▶ Exercise details: Return all of the records below verbatim.
Source data START
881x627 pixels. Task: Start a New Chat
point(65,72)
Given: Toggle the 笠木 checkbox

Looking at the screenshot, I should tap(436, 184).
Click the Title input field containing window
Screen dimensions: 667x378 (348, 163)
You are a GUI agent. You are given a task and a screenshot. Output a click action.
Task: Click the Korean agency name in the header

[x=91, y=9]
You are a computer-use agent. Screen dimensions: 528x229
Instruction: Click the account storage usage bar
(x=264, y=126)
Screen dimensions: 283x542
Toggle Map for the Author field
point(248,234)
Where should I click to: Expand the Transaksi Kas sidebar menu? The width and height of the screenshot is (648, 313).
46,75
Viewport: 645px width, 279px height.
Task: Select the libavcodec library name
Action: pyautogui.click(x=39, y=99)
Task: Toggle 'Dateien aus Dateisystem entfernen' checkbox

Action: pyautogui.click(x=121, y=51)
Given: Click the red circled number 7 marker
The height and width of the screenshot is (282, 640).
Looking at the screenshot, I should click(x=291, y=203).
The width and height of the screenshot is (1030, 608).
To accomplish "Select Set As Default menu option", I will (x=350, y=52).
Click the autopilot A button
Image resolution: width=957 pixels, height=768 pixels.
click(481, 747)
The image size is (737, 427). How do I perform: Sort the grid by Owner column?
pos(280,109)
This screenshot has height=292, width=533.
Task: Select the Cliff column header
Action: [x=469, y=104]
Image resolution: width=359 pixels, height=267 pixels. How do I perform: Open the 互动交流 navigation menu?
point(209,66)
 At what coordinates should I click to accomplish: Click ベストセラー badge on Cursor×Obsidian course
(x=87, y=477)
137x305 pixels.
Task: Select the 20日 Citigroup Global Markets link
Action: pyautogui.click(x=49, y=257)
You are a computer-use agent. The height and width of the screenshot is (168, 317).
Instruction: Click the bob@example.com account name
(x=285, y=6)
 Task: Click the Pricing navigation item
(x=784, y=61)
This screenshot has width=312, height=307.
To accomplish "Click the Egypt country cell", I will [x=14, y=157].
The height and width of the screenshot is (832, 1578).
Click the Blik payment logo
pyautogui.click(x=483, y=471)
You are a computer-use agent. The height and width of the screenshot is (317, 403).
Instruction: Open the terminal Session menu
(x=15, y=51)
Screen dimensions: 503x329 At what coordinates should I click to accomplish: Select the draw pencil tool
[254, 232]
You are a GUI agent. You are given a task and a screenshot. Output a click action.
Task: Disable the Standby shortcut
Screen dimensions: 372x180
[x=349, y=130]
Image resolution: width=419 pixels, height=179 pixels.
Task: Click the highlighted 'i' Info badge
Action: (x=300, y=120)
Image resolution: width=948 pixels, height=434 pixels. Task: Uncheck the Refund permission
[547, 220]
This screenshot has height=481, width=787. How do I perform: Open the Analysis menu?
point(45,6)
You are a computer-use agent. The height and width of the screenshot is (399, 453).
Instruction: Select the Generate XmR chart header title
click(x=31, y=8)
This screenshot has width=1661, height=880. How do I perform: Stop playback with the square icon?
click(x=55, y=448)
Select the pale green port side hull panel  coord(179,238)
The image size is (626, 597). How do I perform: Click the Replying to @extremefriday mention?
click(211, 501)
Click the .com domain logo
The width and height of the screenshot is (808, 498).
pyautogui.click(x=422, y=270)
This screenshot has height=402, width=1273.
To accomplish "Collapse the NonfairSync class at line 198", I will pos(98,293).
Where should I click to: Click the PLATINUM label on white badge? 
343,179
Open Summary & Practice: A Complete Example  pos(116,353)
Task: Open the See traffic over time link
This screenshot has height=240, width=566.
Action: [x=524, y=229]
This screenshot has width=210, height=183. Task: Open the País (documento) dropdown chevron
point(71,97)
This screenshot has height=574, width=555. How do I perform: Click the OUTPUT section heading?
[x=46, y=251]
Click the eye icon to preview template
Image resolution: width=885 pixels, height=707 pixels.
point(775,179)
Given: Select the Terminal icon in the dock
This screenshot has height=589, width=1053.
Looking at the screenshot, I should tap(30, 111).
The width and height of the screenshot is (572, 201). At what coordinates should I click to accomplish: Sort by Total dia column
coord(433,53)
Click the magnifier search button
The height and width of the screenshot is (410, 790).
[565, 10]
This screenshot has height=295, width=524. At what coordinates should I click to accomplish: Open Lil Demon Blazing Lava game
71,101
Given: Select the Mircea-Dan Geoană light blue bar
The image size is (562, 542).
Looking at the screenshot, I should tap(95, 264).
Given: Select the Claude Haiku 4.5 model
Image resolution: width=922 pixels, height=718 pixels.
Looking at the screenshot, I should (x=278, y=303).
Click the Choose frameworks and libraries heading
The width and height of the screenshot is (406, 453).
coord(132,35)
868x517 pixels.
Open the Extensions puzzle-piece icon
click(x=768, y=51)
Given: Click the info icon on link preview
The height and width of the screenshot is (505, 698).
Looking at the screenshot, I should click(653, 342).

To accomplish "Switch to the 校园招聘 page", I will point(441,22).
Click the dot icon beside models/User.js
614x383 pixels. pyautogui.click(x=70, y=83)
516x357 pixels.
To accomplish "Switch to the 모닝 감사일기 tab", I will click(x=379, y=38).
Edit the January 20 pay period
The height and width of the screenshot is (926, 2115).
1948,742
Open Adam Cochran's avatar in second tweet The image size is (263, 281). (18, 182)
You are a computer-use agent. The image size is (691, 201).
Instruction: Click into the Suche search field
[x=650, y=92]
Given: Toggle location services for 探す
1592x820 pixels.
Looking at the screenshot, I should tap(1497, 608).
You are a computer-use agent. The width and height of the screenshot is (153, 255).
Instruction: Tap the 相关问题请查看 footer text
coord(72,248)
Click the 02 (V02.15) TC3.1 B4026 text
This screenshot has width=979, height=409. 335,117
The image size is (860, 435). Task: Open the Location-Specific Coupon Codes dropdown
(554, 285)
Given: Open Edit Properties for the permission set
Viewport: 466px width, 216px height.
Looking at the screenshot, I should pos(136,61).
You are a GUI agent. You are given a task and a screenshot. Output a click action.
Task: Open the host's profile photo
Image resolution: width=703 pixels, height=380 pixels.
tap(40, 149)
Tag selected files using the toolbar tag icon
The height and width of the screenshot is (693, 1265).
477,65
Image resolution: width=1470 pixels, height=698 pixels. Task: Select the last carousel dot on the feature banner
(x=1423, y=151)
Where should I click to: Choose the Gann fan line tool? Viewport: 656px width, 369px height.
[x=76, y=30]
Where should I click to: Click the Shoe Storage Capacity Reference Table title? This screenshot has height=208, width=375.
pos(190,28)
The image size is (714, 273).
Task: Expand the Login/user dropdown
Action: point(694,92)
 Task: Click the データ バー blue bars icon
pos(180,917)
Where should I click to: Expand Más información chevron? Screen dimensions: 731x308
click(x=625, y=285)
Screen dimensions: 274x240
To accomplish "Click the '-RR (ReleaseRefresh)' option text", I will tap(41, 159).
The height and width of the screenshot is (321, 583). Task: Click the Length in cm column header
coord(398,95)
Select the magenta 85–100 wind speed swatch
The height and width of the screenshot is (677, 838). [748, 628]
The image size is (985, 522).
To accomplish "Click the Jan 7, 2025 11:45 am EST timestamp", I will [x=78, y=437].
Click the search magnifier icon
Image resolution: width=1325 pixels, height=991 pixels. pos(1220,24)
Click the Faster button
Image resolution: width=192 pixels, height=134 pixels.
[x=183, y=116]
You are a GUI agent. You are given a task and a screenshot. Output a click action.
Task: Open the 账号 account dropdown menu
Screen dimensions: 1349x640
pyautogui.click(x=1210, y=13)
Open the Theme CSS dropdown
Source data END
▶ Your response:
881x627 pixels. Task: Start a New Chat
point(65,72)
Given: Toggle the 笠木 checkbox

Looking at the screenshot, I should tap(436, 184).
Click the Title input field containing window
Screen dimensions: 667x378 (348, 163)
You are a GUI agent. You are given a task and a screenshot. Output a click action.
Task: Click the Korean agency name in the header

[x=91, y=9]
You are a computer-use agent. Screen dimensions: 528x229
Instruction: Click the account storage usage bar
(x=264, y=126)
Screen dimensions: 283x542
Toggle Map for the Author field
point(248,234)
Where should I click to: Expand the Transaksi Kas sidebar menu? The width and height of the screenshot is (648, 313).
46,75
Viewport: 645px width, 279px height.
Task: Select the libavcodec library name
Action: pyautogui.click(x=39, y=99)
Task: Toggle 'Dateien aus Dateisystem entfernen' checkbox

Action: pyautogui.click(x=121, y=51)
Given: Click the red circled number 7 marker
The height and width of the screenshot is (282, 640).
Looking at the screenshot, I should click(x=291, y=203).
The width and height of the screenshot is (1030, 608).
To accomplish "Select Set As Default menu option", I will (x=350, y=52).
Click the autopilot A button
Image resolution: width=957 pixels, height=768 pixels.
click(481, 747)
The image size is (737, 427). How do I perform: Sort the grid by Owner column?
pos(280,109)
This screenshot has height=292, width=533.
Task: Select the Cliff column header
Action: [x=469, y=104]
Image resolution: width=359 pixels, height=267 pixels. How do I perform: Open the 互动交流 navigation menu?
point(209,66)
 At what coordinates should I click to accomplish: Click ベストセラー badge on Cursor×Obsidian course
(x=87, y=477)
137x305 pixels.
Task: Select the 20日 Citigroup Global Markets link
Action: pyautogui.click(x=49, y=257)
You are a computer-use agent. The height and width of the screenshot is (168, 317).
Instruction: Click the bob@example.com account name
(x=285, y=6)
 Task: Click the Pricing navigation item
(x=784, y=61)
This screenshot has width=312, height=307.
To accomplish "Click the Egypt country cell", I will [x=14, y=157].
The height and width of the screenshot is (832, 1578).
Click the Blik payment logo
pyautogui.click(x=483, y=471)
You are a computer-use agent. The height and width of the screenshot is (317, 403).
Instruction: Open the terminal Session menu
(x=15, y=51)
Screen dimensions: 503x329 At what coordinates should I click to accomplish: Select the draw pencil tool
[254, 232]
You are a GUI agent. You are given a task and a screenshot. Output a click action.
Task: Disable the Standby shortcut
Screen dimensions: 372x180
[x=349, y=130]
Image resolution: width=419 pixels, height=179 pixels.
Task: Click the highlighted 'i' Info badge
Action: (x=300, y=120)
Image resolution: width=948 pixels, height=434 pixels. Task: Uncheck the Refund permission
[547, 220]
This screenshot has height=481, width=787. How do I perform: Open the Analysis menu?
point(45,6)
You are a computer-use agent. The height and width of the screenshot is (399, 453).
Instruction: Select the Generate XmR chart header title
click(x=31, y=8)
This screenshot has width=1661, height=880. How do I perform: Stop playback with the square icon?
click(x=55, y=448)
Select the pale green port side hull panel  coord(179,238)
The image size is (626, 597). How do I perform: Click the Replying to @extremefriday mention?
click(211, 501)
Click the .com domain logo
The width and height of the screenshot is (808, 498).
pyautogui.click(x=422, y=270)
This screenshot has height=402, width=1273.
To accomplish "Collapse the NonfairSync class at line 198", I will pos(98,293).
Where should I click to: Click the PLATINUM label on white badge? 
343,179
Open Summary & Practice: A Complete Example  pos(116,353)
Task: Open the See traffic over time link
This screenshot has height=240, width=566.
Action: [x=524, y=229]
This screenshot has width=210, height=183. Task: Open the País (documento) dropdown chevron
point(71,97)
This screenshot has height=574, width=555. How do I perform: Click the OUTPUT section heading?
[x=46, y=251]
Click the eye icon to preview template
Image resolution: width=885 pixels, height=707 pixels.
point(775,179)
Given: Select the Terminal icon in the dock
This screenshot has height=589, width=1053.
Looking at the screenshot, I should tap(30, 111).
The width and height of the screenshot is (572, 201). At what coordinates should I click to accomplish: Sort by Total dia column
coord(433,53)
Click the magnifier search button
The height and width of the screenshot is (410, 790).
[565, 10]
This screenshot has height=295, width=524. At what coordinates should I click to accomplish: Open Lil Demon Blazing Lava game
71,101
Given: Select the Mircea-Dan Geoană light blue bar
The image size is (562, 542).
Looking at the screenshot, I should tap(95, 264).
Given: Select the Claude Haiku 4.5 model
Image resolution: width=922 pixels, height=718 pixels.
Looking at the screenshot, I should (x=278, y=303).
Click the Choose frameworks and libraries heading
The width and height of the screenshot is (406, 453).
coord(132,35)
868x517 pixels.
Open the Extensions puzzle-piece icon
click(x=768, y=51)
Given: Click the info icon on link preview
The height and width of the screenshot is (505, 698).
Looking at the screenshot, I should click(653, 342).

To accomplish "Switch to the 校园招聘 page", I will point(441,22).
Click the dot icon beside models/User.js
614x383 pixels. pyautogui.click(x=70, y=83)
516x357 pixels.
To accomplish "Switch to the 모닝 감사일기 tab", I will click(x=379, y=38).
Edit the January 20 pay period
The height and width of the screenshot is (926, 2115).
1948,742
Open Adam Cochran's avatar in second tweet The image size is (263, 281). (18, 182)
You are a computer-use agent. The image size is (691, 201).
Instruction: Click into the Suche search field
[x=650, y=92]
Given: Toggle location services for 探す
1592x820 pixels.
Looking at the screenshot, I should tap(1497, 608).
You are a computer-use agent. The width and height of the screenshot is (153, 255).
Instruction: Tap the 相关问题请查看 footer text
coord(72,248)
Click the 02 (V02.15) TC3.1 B4026 text
This screenshot has width=979, height=409. 335,117
The image size is (860, 435). Task: Open the Location-Specific Coupon Codes dropdown
(554, 285)
Given: Open Edit Properties for the permission set
Viewport: 466px width, 216px height.
Looking at the screenshot, I should pos(136,61).
You are a GUI agent. You are given a task and a screenshot. Output a click action.
Task: Open the host's profile photo
Image resolution: width=703 pixels, height=380 pixels.
tap(40, 149)
Tag selected files using the toolbar tag icon
The height and width of the screenshot is (693, 1265).
477,65
Image resolution: width=1470 pixels, height=698 pixels. Task: Select the last carousel dot on the feature banner
(x=1423, y=151)
Where should I click to: Choose the Gann fan line tool? Viewport: 656px width, 369px height.
[x=76, y=30]
Where should I click to: Click the Shoe Storage Capacity Reference Table title? This screenshot has height=208, width=375.
pos(190,28)
The image size is (714, 273).
Task: Expand the Login/user dropdown
Action: point(694,92)
 Task: Click the データ バー blue bars icon
pos(180,917)
Where should I click to: Expand Más información chevron? Screen dimensions: 731x308
click(x=625, y=285)
Screen dimensions: 274x240
To accomplish "Click the '-RR (ReleaseRefresh)' option text", I will tap(41, 159).
The height and width of the screenshot is (321, 583). Task: Click the Length in cm column header
coord(398,95)
Select the magenta 85–100 wind speed swatch
The height and width of the screenshot is (677, 838). [748, 628]
The image size is (985, 522).
To accomplish "Click the Jan 7, 2025 11:45 am EST timestamp", I will [x=78, y=437].
Click the search magnifier icon
Image resolution: width=1325 pixels, height=991 pixels. pos(1220,24)
Click the Faster button
Image resolution: width=192 pixels, height=134 pixels.
[x=183, y=116]
You are a GUI agent. You are given a task and a screenshot. Output a click action.
Task: Open the 账号 account dropdown menu
Screen dimensions: 1349x640
pyautogui.click(x=1210, y=13)
Open the Theme CSS dropdown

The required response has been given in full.